--- Data records ---
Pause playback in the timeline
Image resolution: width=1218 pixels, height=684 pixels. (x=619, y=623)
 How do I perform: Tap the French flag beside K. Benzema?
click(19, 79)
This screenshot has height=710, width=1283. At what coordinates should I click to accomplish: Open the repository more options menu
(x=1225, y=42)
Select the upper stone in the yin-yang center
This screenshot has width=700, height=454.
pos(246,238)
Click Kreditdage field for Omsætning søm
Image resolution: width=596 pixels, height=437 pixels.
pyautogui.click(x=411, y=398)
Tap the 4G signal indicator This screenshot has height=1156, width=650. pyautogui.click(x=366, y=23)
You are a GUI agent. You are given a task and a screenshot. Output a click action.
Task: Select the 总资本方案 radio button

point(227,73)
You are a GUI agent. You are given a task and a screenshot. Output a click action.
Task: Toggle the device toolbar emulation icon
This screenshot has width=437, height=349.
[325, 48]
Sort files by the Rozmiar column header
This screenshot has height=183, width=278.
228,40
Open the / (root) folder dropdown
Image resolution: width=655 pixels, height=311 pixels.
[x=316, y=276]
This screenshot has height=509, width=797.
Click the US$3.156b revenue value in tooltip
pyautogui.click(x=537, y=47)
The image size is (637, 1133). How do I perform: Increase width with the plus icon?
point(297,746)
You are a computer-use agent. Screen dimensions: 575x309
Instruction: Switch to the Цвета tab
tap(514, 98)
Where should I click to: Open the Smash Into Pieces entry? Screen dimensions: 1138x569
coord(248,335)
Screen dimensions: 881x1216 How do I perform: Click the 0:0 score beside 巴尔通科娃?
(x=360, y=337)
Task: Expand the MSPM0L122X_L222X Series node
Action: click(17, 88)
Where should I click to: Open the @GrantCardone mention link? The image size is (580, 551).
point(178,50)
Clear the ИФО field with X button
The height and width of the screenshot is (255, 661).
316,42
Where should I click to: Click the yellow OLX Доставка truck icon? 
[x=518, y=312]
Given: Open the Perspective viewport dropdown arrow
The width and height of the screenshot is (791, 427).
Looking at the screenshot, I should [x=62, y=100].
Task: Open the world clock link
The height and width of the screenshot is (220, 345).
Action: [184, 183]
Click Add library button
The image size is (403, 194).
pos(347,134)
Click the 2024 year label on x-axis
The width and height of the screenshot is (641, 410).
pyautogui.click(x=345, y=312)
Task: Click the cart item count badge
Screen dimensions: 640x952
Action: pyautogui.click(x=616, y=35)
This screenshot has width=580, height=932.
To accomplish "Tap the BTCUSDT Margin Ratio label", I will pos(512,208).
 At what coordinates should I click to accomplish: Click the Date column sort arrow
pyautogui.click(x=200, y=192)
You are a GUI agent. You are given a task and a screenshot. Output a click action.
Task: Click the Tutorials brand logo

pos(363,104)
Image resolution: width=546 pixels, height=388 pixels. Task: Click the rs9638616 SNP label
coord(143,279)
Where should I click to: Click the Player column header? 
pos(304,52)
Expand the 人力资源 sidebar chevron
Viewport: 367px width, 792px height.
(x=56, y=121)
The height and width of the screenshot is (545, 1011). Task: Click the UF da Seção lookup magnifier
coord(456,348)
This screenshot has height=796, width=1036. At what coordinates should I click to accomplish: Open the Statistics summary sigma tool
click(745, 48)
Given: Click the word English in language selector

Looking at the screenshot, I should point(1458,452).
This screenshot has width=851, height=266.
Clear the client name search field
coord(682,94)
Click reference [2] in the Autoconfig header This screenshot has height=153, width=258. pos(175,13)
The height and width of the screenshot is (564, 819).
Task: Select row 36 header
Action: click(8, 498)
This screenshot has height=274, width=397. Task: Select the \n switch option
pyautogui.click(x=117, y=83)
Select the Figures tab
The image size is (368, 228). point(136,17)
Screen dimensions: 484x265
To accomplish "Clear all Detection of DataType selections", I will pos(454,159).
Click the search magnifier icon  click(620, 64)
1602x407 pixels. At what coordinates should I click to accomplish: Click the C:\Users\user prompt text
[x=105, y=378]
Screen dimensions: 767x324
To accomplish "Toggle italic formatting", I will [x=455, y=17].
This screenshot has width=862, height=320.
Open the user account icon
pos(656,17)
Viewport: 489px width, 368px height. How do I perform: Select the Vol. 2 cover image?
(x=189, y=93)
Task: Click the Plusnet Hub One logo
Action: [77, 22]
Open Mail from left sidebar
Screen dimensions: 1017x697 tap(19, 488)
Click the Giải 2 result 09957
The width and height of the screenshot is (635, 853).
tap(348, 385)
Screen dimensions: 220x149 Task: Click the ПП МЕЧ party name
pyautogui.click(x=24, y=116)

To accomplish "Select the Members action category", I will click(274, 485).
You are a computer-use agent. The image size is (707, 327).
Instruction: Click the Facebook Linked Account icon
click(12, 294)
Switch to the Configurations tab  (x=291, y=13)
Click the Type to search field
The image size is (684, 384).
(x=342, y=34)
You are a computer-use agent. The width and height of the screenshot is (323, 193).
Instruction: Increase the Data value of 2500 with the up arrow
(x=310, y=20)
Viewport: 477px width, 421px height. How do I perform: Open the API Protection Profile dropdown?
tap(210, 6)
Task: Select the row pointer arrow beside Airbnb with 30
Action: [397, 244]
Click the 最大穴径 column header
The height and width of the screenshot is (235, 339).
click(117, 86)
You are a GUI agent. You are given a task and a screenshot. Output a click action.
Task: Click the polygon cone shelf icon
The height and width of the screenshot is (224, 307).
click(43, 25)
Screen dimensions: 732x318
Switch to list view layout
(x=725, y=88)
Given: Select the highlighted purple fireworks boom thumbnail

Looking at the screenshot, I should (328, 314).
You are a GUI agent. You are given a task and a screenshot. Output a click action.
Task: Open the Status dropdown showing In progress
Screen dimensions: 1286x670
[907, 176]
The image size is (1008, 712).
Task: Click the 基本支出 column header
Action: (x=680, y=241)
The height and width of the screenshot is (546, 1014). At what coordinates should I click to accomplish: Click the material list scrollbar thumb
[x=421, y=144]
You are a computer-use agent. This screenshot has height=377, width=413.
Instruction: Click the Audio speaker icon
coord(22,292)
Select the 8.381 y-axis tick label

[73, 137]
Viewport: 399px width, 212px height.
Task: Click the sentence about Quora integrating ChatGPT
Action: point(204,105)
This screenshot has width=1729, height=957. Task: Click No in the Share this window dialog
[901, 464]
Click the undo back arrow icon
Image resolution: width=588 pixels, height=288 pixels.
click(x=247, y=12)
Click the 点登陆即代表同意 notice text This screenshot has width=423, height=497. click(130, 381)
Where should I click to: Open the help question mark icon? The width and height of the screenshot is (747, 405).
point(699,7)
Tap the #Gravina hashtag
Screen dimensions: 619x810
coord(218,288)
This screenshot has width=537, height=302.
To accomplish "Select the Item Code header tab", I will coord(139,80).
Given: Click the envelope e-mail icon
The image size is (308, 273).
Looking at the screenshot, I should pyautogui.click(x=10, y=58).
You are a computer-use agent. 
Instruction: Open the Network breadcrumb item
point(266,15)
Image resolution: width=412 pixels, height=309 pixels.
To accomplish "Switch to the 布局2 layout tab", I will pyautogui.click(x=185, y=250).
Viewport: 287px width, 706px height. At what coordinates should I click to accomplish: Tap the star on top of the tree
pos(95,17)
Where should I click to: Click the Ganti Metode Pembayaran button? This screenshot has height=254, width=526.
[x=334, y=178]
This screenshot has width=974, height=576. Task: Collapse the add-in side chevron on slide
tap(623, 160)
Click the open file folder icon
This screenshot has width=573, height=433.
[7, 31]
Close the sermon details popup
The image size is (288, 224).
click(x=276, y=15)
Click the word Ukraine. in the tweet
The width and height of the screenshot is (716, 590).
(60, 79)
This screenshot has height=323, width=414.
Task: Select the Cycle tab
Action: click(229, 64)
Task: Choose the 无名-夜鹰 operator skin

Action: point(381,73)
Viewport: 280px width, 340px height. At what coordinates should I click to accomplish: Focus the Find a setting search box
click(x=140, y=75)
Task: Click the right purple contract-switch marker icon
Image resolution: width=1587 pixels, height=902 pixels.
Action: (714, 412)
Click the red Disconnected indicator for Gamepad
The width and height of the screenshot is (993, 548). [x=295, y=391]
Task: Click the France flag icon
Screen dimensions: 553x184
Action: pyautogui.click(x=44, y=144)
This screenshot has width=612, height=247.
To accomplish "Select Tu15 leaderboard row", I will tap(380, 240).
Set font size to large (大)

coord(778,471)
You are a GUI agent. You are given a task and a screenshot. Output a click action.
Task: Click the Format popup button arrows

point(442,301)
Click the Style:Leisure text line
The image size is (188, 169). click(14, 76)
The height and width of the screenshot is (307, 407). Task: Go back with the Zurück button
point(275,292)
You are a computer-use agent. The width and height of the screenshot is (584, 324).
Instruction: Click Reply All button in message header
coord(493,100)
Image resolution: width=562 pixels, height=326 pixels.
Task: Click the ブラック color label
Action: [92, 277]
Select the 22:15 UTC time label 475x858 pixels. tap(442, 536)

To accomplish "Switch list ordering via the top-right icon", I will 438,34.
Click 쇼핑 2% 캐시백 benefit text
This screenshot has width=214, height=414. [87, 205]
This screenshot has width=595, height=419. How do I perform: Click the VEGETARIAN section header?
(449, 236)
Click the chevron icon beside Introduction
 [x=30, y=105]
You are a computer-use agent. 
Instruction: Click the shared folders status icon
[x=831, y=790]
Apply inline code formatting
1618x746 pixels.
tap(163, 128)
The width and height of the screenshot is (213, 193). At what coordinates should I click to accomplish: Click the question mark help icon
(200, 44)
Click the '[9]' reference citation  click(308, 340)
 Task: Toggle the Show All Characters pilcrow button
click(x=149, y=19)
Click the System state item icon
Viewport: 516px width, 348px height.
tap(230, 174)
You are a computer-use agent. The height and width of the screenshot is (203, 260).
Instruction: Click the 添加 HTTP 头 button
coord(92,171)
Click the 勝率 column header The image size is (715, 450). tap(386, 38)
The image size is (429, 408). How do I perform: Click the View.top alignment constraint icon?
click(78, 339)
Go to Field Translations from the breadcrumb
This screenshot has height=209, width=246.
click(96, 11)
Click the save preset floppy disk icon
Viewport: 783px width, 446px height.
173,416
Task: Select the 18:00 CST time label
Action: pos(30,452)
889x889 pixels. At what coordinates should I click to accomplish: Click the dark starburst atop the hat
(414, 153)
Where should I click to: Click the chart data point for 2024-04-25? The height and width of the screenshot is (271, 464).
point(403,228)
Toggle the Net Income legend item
---
Print the lines of the entries, exactly, from the one containing "Where should I click to: Click the chart" down to the final line, and leave out all the others.

Where should I click to: Click the chart data point for 2024-04-25? The height and width of the screenshot is (271, 464).
point(403,228)
Toggle the Net Income legend item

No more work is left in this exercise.